Wenn heute der Bundesrat den Abstimmungskampf zur Abzockerinitiative einläutet, wird eine Person genau hinschauen: der parteilose Schaffhauser Ständerat Thomas Minder. «Wenn es keinen Bundesbeschluss gibt, muss sich der Bundesrat neutral verhalten», sagt der Initiant. Die Regierung dürfe keine öffentlichen Auftritte wahrnehmen, wo sie einen Grabenkampf führe. «Schon gar nicht bei einem Anlass der Economiesuisse», enerviert sich Minder.

Er wisse, dass Volkswirtschaftsminister Johann Schneider-Ammann an einer Veranstaltung des Wirtschaftsdachverbandes zum Thema teilnehme. «Das ist eine Schweinerei.»
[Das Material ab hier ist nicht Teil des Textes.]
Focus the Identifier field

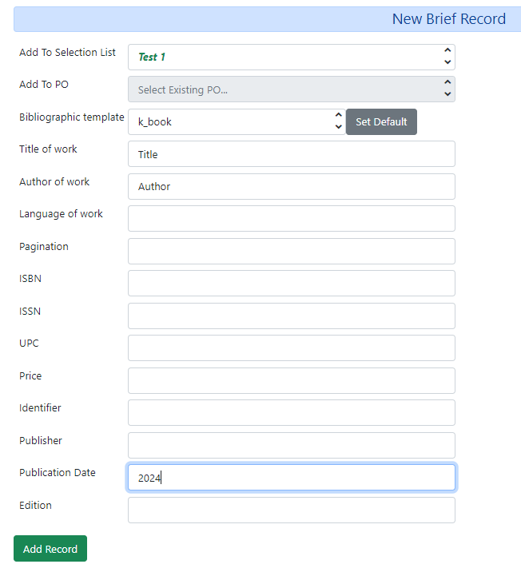pos(291,413)
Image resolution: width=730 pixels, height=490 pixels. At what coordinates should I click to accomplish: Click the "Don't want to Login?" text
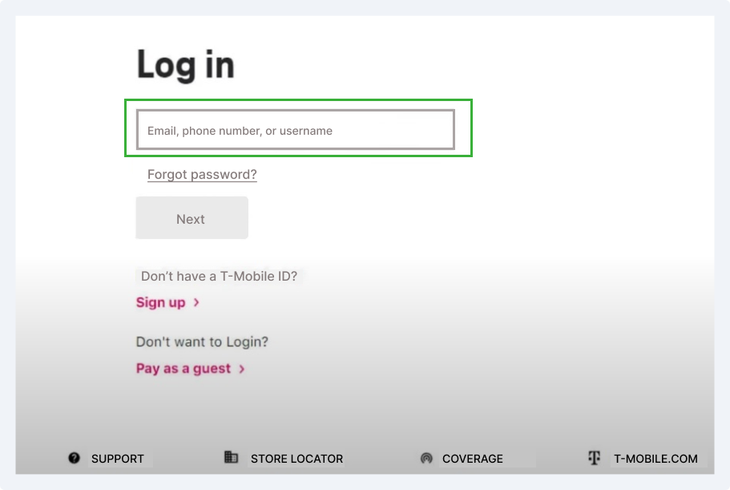pos(202,342)
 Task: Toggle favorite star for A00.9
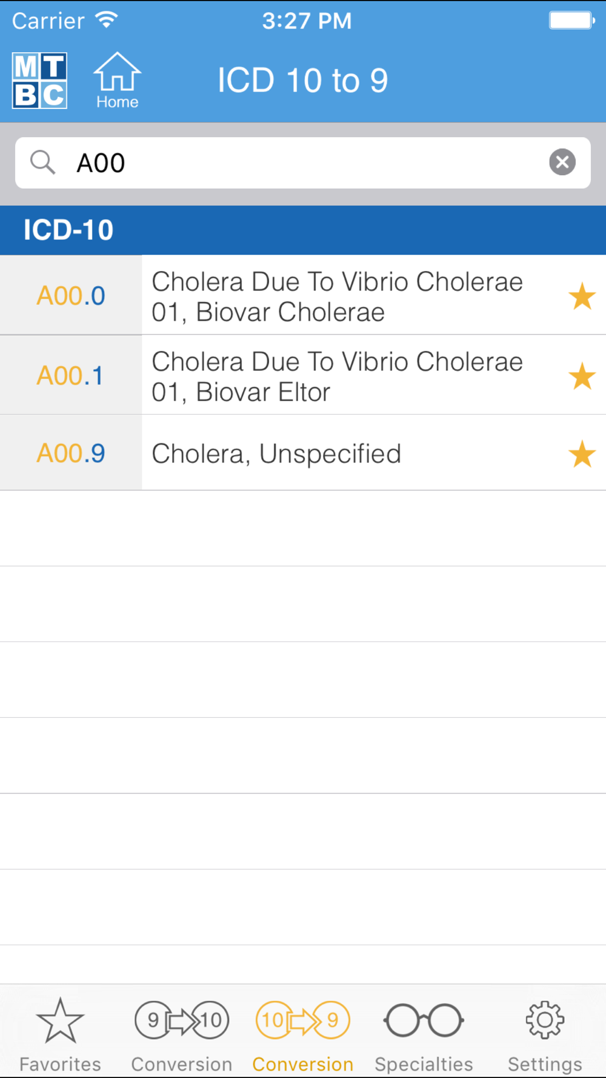582,454
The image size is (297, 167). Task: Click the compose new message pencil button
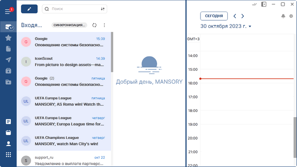pyautogui.click(x=29, y=9)
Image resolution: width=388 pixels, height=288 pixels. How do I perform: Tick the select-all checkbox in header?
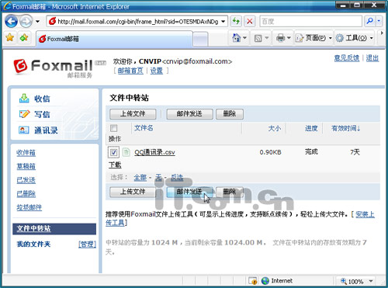coord(113,128)
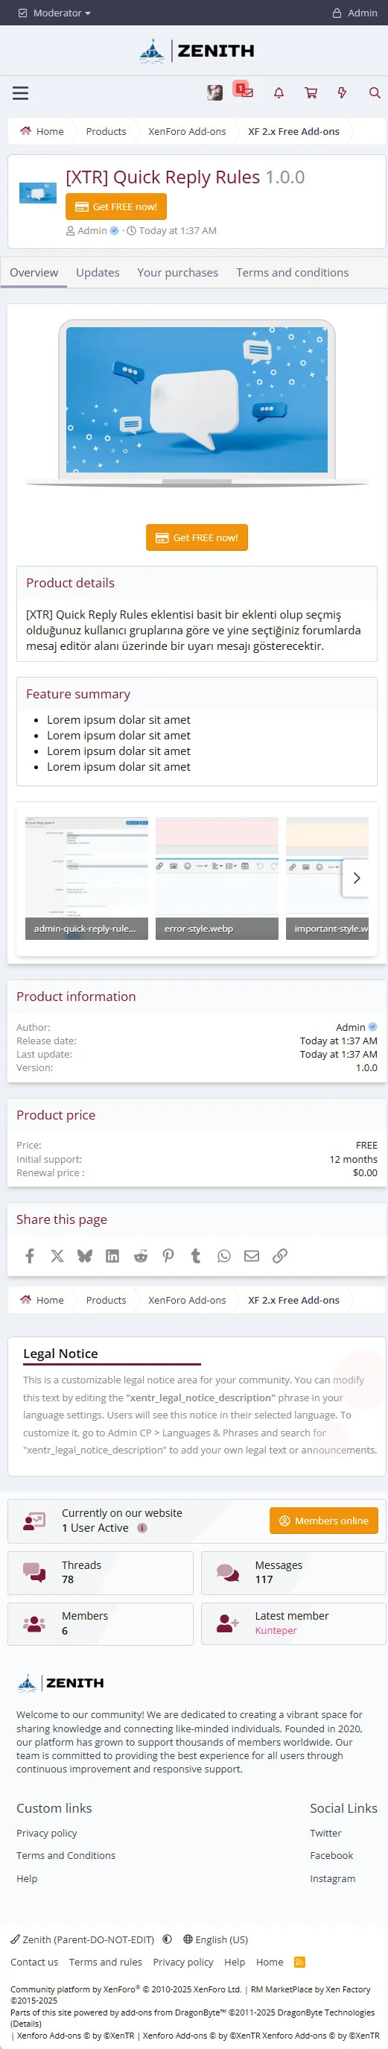Image resolution: width=388 pixels, height=2049 pixels.
Task: Share this page on Reddit
Action: (141, 1255)
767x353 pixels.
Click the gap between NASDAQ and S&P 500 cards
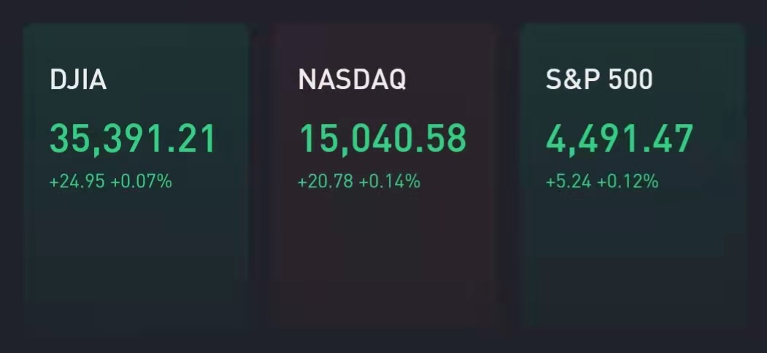click(x=509, y=176)
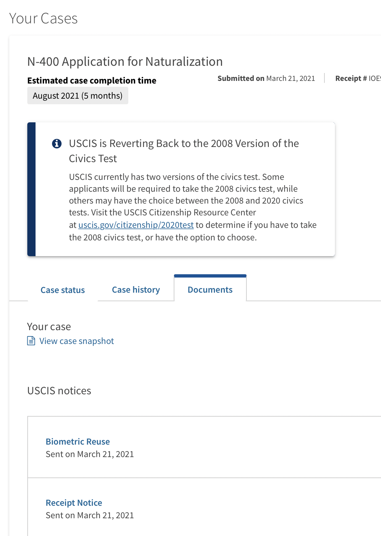
Task: Click the USCIS notices section heading
Action: [59, 391]
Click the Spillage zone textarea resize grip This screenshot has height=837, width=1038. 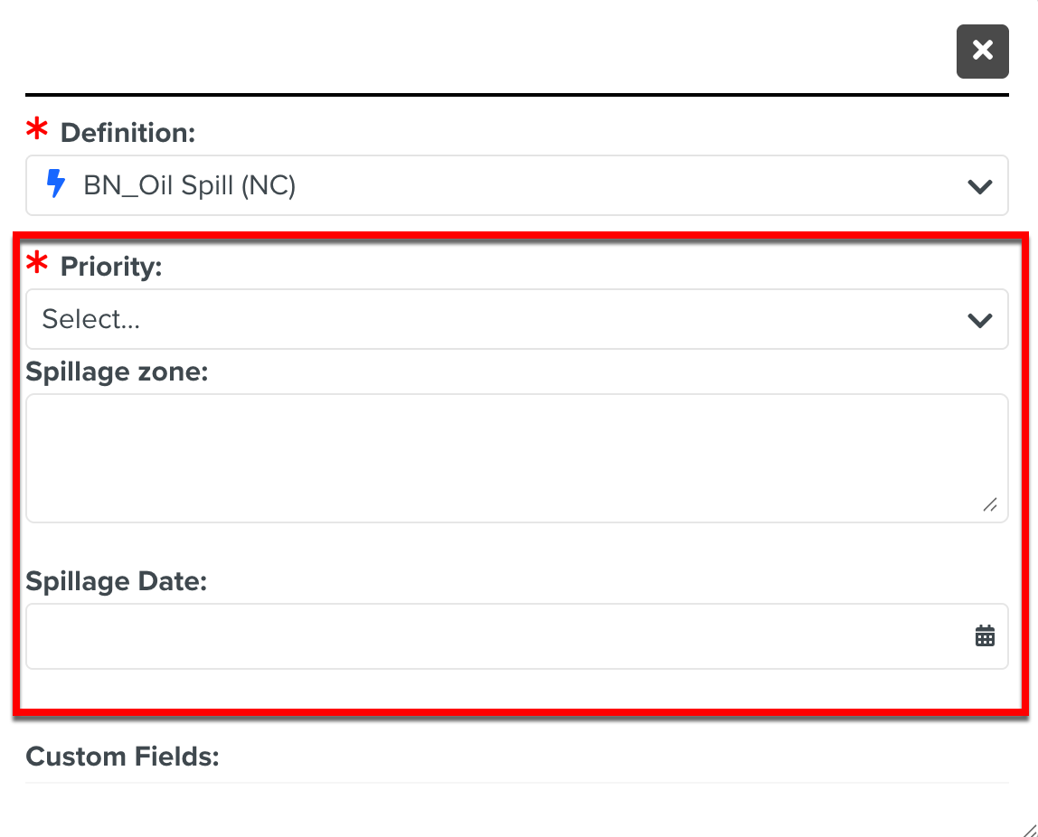(x=990, y=504)
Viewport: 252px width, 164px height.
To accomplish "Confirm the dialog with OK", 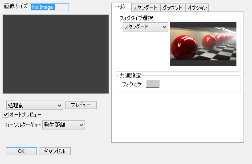I will tap(21, 151).
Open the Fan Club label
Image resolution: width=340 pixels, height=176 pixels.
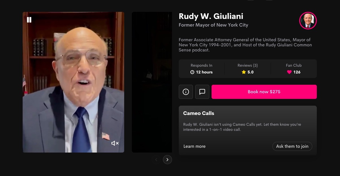click(294, 65)
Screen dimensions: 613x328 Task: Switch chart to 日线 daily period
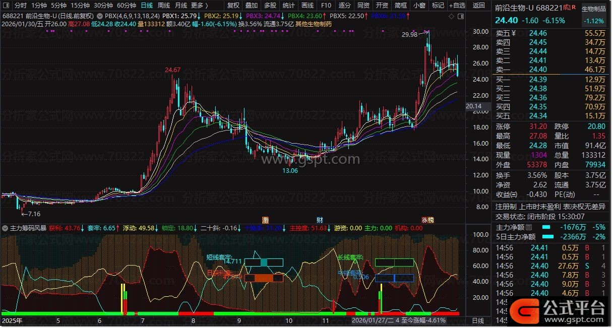147,6
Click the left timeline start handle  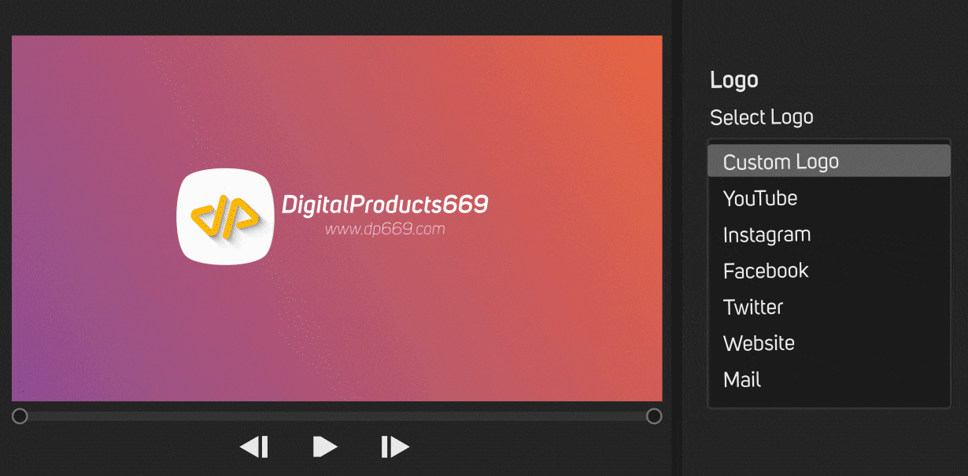[20, 416]
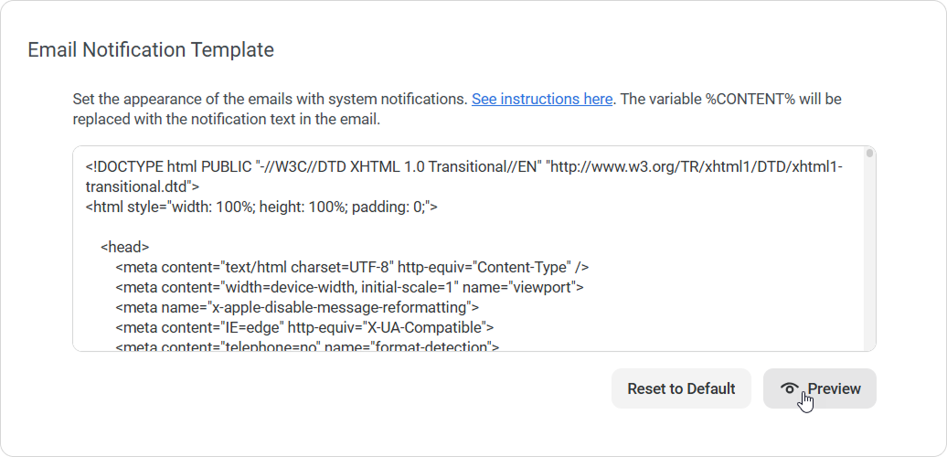
Task: Place cursor on the <head> tag line
Action: point(125,247)
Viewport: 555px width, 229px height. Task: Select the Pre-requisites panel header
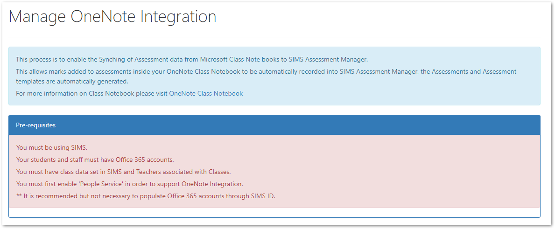pos(274,125)
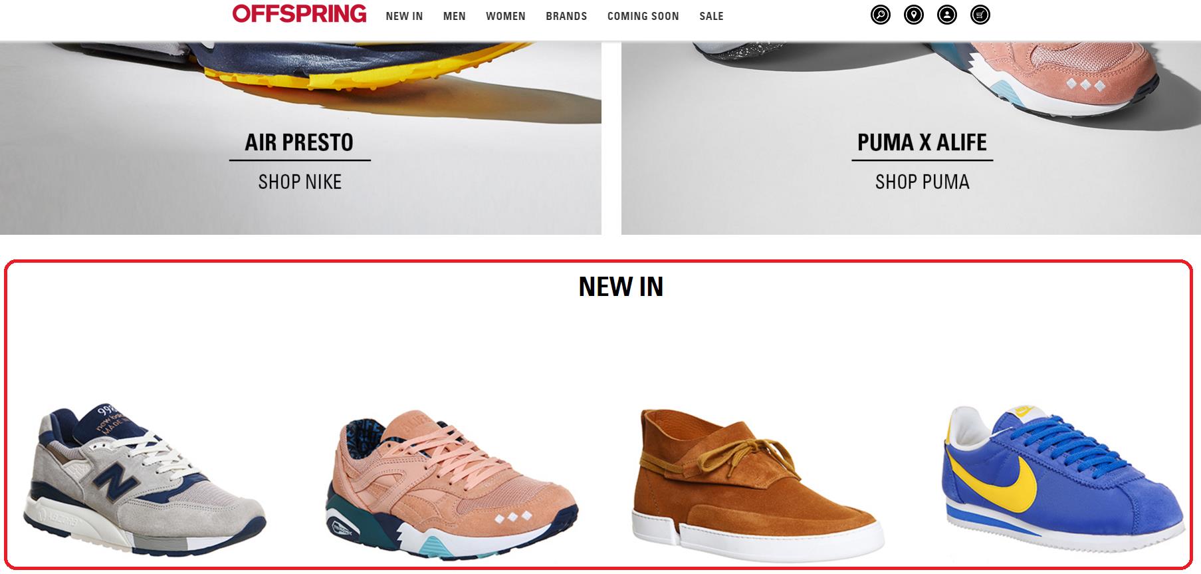Click the PUMA X ALIFE heading
This screenshot has width=1201, height=574.
click(x=922, y=142)
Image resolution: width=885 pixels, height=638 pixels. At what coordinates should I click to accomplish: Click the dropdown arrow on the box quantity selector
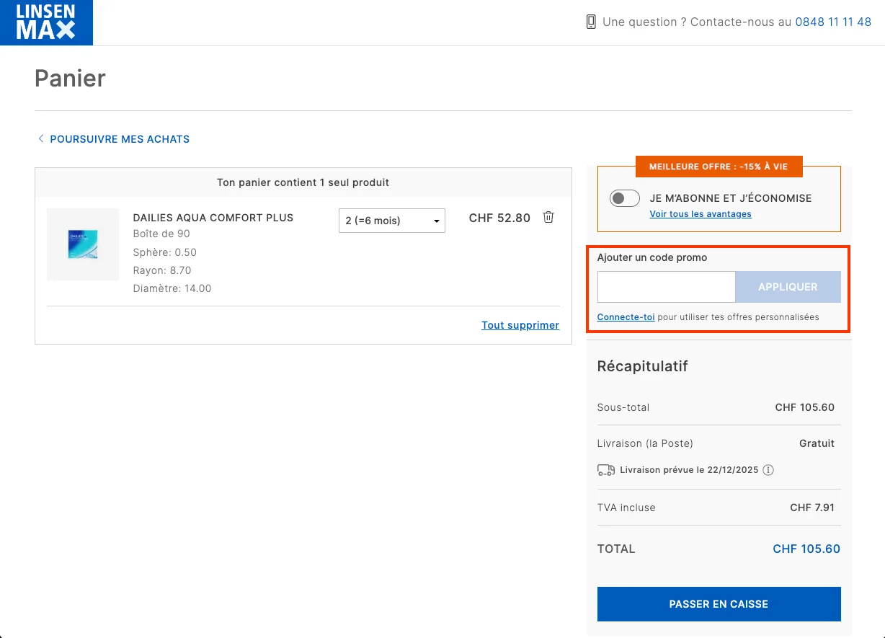pos(436,220)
Öffentliche Auftritte geplant

Es ist laut dem Eigenössischen Volkswirtschaftsdepartement (EVD) geplant, dass sich Schneider-Ammann öffentlich engagieren wird. Konkrete Angaben konnte das EVD jedoch nicht machen. Auch mehrmals öffentlich auftreten soll laut Agnès Schenker vom Eidgenössischen Justiz- und Polizeidepartement Bundesrätin Simonetta Sommaruga, die für die Vorlage zuständig ist.

Minder hatte Schneider-Amman im Oktober einen Brief geschrieben und dargelegt, dass der Bundesrat auf die Veröffentlichung der eigenen, ablehnenden Haltung gegenüber der Vorlage zu verzichten habe. Im Schreiben lud er Schneider-Ammann ein, bei Auftritten eine neutrale Haltung einzunehmen. «Offenbar hat diese höfliche Art nichts genützt», sagt Minder.

Eine Antwort erhielt er von Bundeskanzlerin Corina Casanova. Sie verwies darauf, dass sich der Bundesrat gleich verhalten werde wie bei den beiden Bausparinitiativen im März und Juni dieses Jahres. Damals hatte der Bundesrat auf eine explizite Empfehlung verzichtet, die ablehnende Haltung zu den Vorlagen aber vertreten. So werde der Bundesrat auch bei öffentlichen Auftritten vorgehen, steht in der Stellungnahme.

Den langen Weg aufzeigen

Geht es nach Mitinitiant Claudio Kuster, müssen sich die Bundesräte neutral und vor allem transparent verhalten. «Der lange Weg der Initiative muss auch aufgezeigt werden», sagt Kuster. Das Volk müsse schliesslich wissen, dass alle möglichen Verlängerungsfristen ergriffen worden sind und sich der Bundesrat für den letzten Abstimmungstermin entschieden hat.

Laut Artikel 10a des Bundesgesetzes über die politischen Rechte darf der Bundesrat keine andere Meinung für eine Volksabstimmung vertreten, wie sie das Parlament bereits besprochen hat. Eine einheitliche Meinung zur Abzockerinitiative gibt es nicht. National- und Ständerat haben keinen formellen Beschluss gefasst. Die beiden Räte hatten sich für einen indirekten Gegenentwurf entschieden.

Wie muss sich der Bundesrat in dieser Hinsicht also verhalten? «Der Bundesrat hat nicht nur das Recht, sondern auch die Pflicht, das Volk über eine Abstimmungsvorlage zu informieren», sagt Folco Galli, Sprecher des Bundesamts für Justiz. Da das Parlament auf eine Abstimmungsempfehlung verzichtet habe, werde dies auch die Regierung tun. «Dennoch wird der Bundesrat seine Haltung bekräftigen und darlegen, wieso er die Initiative ablehnt», erklärt Galli. In der Botschaft zur Abzocker-Initiative im Dezember 2008 hatte sich der Bundesrat bereits für eine Ablehnung ausgesprochen.